The governmental body acting as Iran’s elections commission, the Guardian Council, today certified the results of the 12 June presidential election, paving the way for a second 4-year term for the incumbent, Mahmoud Ahmdinejad. His new term will start in August. Iran’s Supreme Leader had already “certified” the election results.
The turnout in the election was at 80%, one of the highest in the history of Islamic Republic. Normally, a high turnout is seen as an affirmation by the public of the legitimacy of the regime. This month, however, we witnessed the first-hand experience of 80% of the population in a process that soon became tainted. Ahmadinejad and Khamenei won the day, but it is not clear at all if the Islamic Republic came out as winner.
Two factors dominated the upheaval that surrounded the disputed election and the government’s handling of the dispute.

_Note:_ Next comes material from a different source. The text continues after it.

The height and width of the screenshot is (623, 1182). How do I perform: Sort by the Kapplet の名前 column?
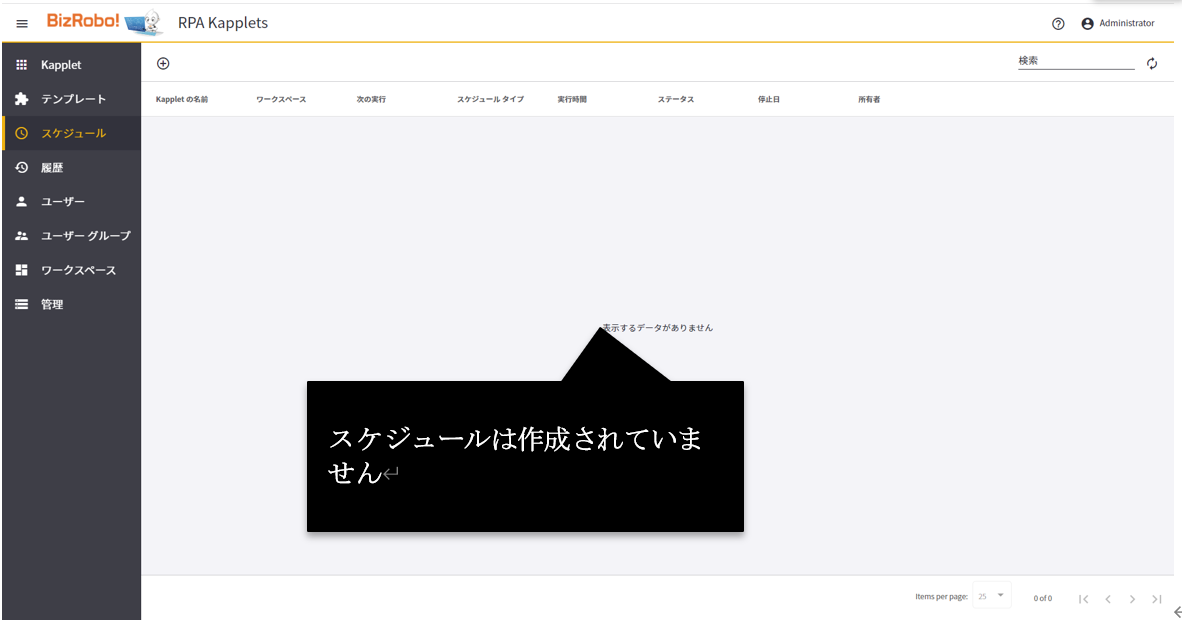coord(181,99)
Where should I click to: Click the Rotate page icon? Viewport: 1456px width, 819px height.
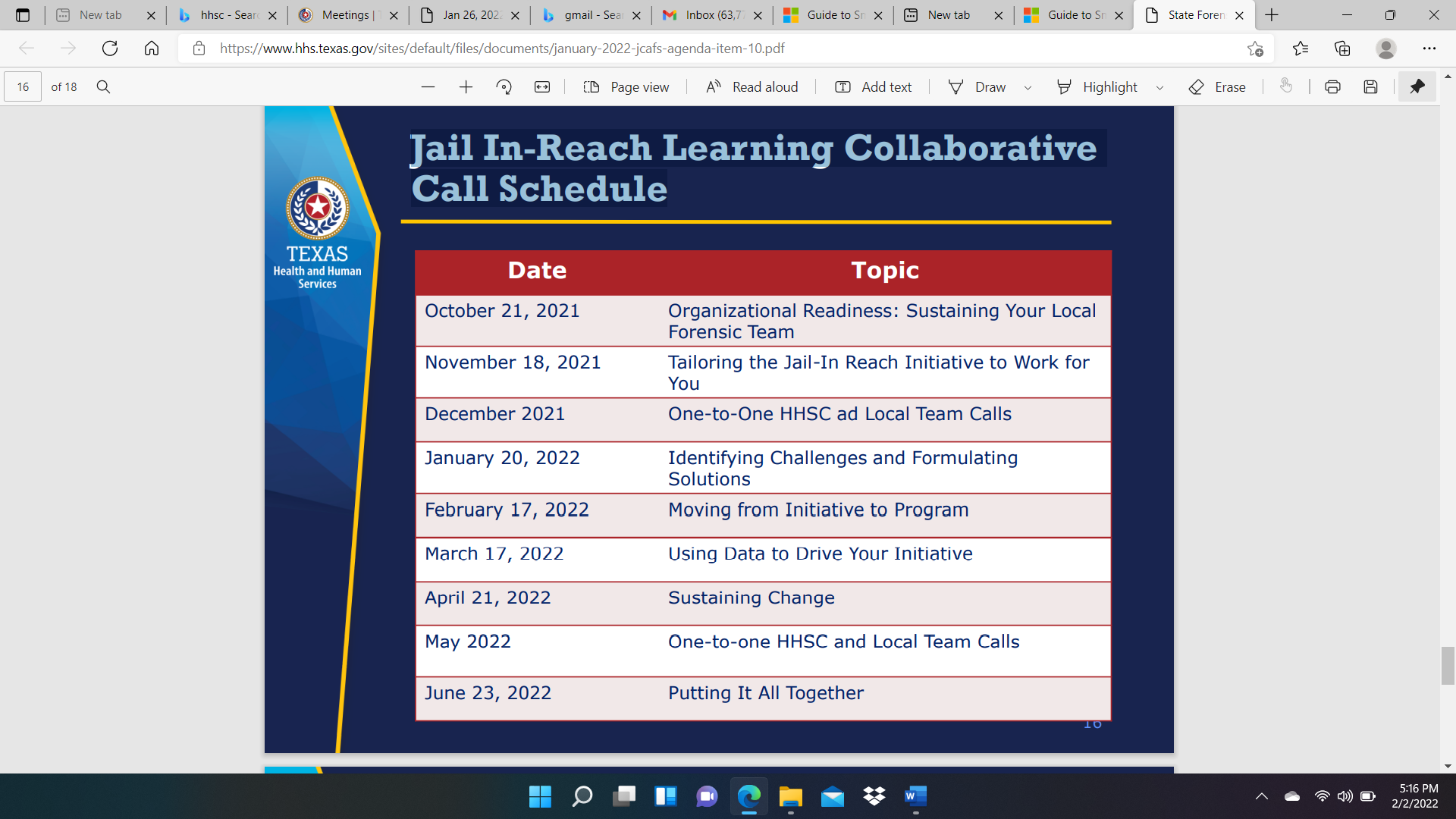tap(504, 87)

First, the Islamic Republic had to put all the pretensions aside and act ruthlessly, and in the process involving Khamenei directly with the suppression and the bloodshed that followed the election. Millions of very young Iranians, those who have been born and raised under the Islamic Republic, witnessed a different face of their supreme leader and of a system which had always claimed the high moral ground for espousing a moderate and democratic form of Islam. In less than thirty days, the Islamic Republic undid thirty years of image building. People chanting “Death to Dictator” told the story.
The government won the battle by killing and imprisoning the youths, but lost the war to win their hearts and minds. The future leaders of a democratic Iran will come from the ranks of the veterans of the uprising.

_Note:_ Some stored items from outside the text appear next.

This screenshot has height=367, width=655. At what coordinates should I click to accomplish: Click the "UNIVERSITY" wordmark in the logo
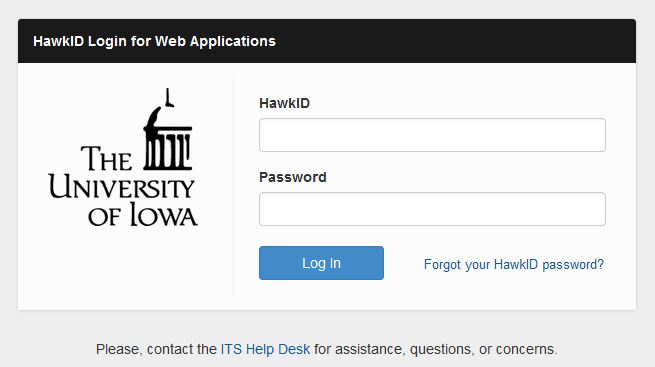point(122,187)
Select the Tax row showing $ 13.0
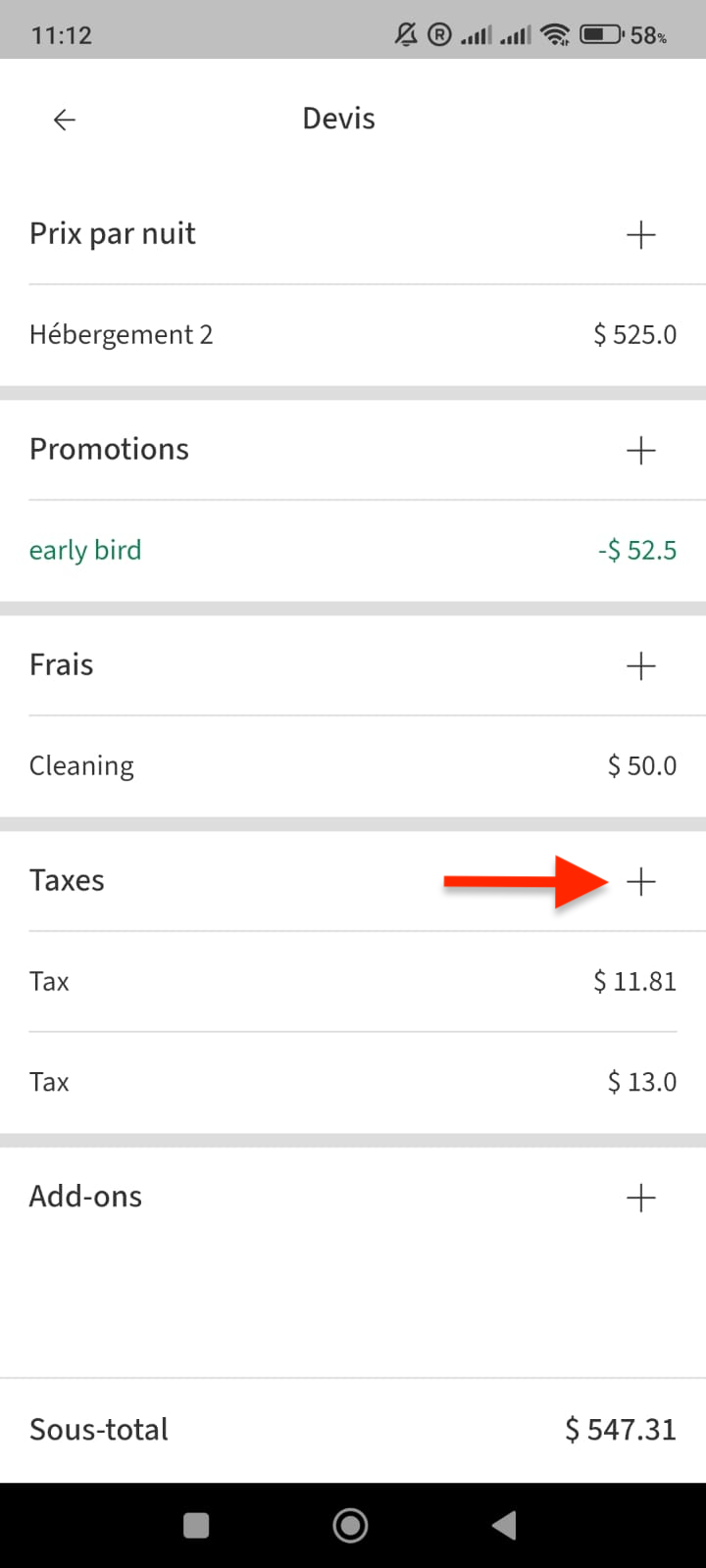 click(353, 1082)
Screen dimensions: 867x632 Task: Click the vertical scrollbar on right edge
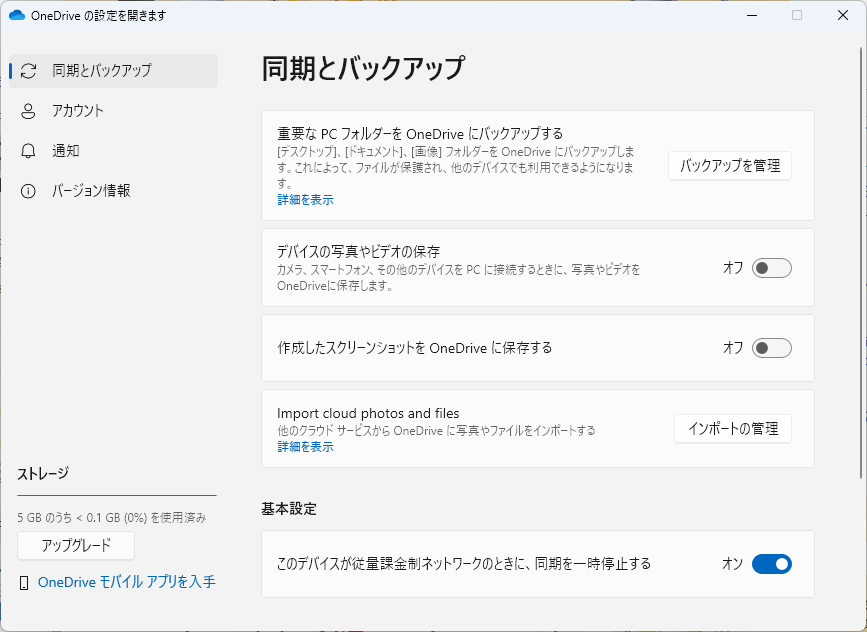[862, 263]
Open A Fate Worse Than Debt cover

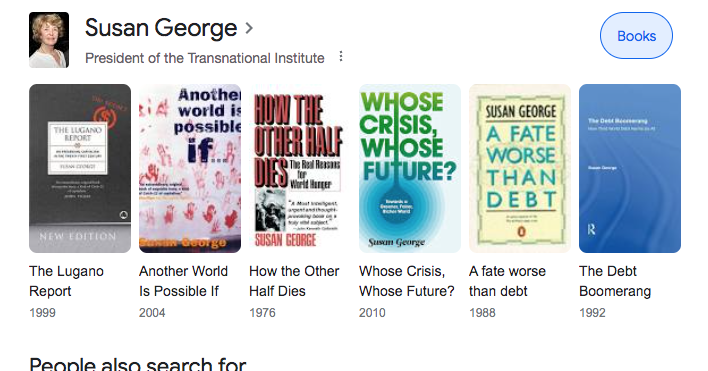[x=520, y=168]
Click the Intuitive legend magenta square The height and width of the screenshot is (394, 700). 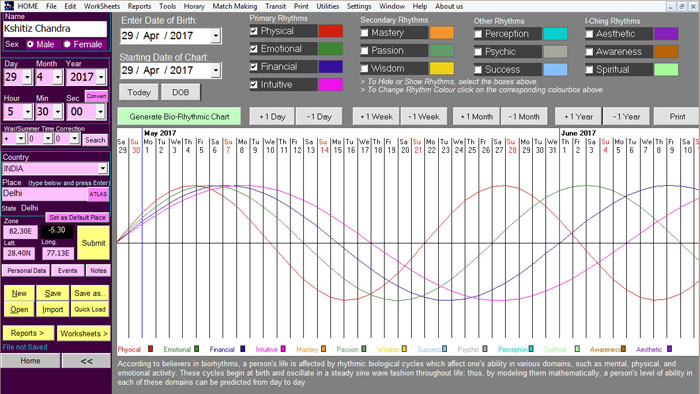(x=283, y=349)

If the popular uprising and the social movement born on the streets of Iran constituted one side of the story, the growing, and by now antagonistic, power struggle among the leading figures of the regime constituted the other side of the upheaval, as detrimental to the future of the Islamic Republic. Hence my second point. The system came out never as damaged in its thirty year history.
Rafsanjani’s letter to Khamenei on the eve of the election coupled with firm stands by Mousavi and Karrubi against the government turned big-time loyalists (the current chairman of Assembly of Experts and former president; the former prime minister of the imposed war, the former speaker of Majlis) into opposition. The government seemed eager bringing them on! Again, the battle may have been won, although not as clear as the government wants to believe, but forcing these loyalists into the rank of opposition is loosing the war. And meanwhile, the extent of corruption eating into the very existence of the Islamic Republic became so public like at no times in the thirty years of the government of the downtrodden.
Khamenei and Ahmadinejad need not need to celebrate yet. What they gave up for a second term might come back and haunt them.